RECORDS TO USE:
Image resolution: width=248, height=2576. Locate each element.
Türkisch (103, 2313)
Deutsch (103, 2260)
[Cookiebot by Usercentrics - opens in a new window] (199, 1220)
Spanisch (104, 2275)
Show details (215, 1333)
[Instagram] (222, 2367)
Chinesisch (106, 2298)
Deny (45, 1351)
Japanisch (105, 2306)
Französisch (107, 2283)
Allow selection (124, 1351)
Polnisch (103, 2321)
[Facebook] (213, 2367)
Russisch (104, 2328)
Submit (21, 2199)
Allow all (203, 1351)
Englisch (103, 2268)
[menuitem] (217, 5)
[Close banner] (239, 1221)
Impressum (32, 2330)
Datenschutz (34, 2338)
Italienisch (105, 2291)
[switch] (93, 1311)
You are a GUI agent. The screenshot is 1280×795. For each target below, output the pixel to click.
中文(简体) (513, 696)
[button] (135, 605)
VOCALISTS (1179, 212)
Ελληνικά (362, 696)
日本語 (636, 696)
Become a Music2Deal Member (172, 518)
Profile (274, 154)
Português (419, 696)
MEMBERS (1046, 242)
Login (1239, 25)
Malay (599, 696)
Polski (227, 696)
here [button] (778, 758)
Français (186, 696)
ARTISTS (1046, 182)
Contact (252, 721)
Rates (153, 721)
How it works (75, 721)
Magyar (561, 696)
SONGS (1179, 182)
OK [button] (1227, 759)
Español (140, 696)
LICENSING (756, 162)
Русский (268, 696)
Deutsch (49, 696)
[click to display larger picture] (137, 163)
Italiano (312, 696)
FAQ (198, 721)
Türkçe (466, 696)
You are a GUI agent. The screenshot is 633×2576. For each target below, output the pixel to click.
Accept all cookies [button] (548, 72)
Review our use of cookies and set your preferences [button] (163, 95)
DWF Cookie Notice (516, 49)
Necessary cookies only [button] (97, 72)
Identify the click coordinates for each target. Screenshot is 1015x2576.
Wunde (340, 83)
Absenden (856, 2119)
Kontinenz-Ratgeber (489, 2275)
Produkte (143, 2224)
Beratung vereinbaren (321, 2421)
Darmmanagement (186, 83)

YOUR GOAL: Determine how many lines in the listing above hold the word "target", and reply with that number only.

REPLY TO THE TASK: 3